● **CONSIGNE**: Recopie le passage de l’extrait sur l’huile d’olive allant de « L’Espagne fait face » à « croissance des olives. », en remplaçant « températures » par « chaleurs ».

● **TEXTE EXTRAIT**:

+++

La même préoccupation surgit dans des médias français, espagnols ou grecs. Le prix de l’huile d’olive a augmenté. Plus de 80% d’augmentation en Espagne, au moins 50% en France, un prix qui double en Grèce. Si les prix flambent, c’est d’abord parce que le premier producteur mondial d’huile d’olive, l’Espagne, a vu sa production s’effondrer. Seules 620 000 tonnes d’huile d’olive ont pu être produites pour la récolte de 2022-2023, contre 1,5 millions de tonnes lors de la récolte précédente. Les agriculteurs espagnols évoquent la « pire du siècle ».
L’Espagne fait face depuis deux ans à une sécheresse inédite depuis que les autorités mesurent les données météorologiques. Parallèlement, les températures battent également des records : l’année 2022 a été la plus chaude enregistrée, et le printemps 2023, le printemps le plus chaud. L’olivier est un arbre qui s’adapte à la baisse de la pluviométrie, notamment en adaptant la taille de ses feuilles, mais l’absence d’eau combinée à des températures élevées peuvent arrêter la croissance des olives.

+++

● **DONNÉES FOURNIES**:
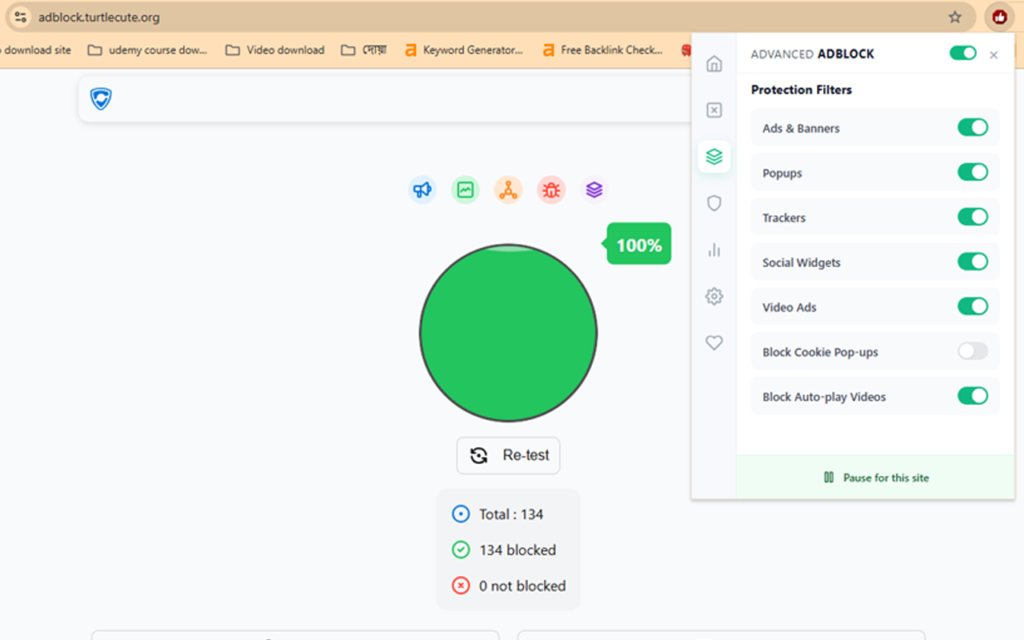Disable the Ads & Banners filter
Screen dimensions: 1024x640
pyautogui.click(x=972, y=127)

+++

● **RÉPONSE ATTENDUE**:
L’Espagne fait face depuis deux ans à une sécheresse inédite depuis que les autorités mesurent les données météorologiques. Parallèlement, les chaleurs battent également des records : l’année 2022 a été la plus chaude enregistrée, et le printemps 2023, le printemps le plus chaud. L’olivier est un arbre qui s’adapte à la baisse de la pluviométrie, notamment en adaptant la taille de ses feuilles, mais l’absence d’eau combinée à des chaleurs élevées peuvent arrêter la croissance des olives.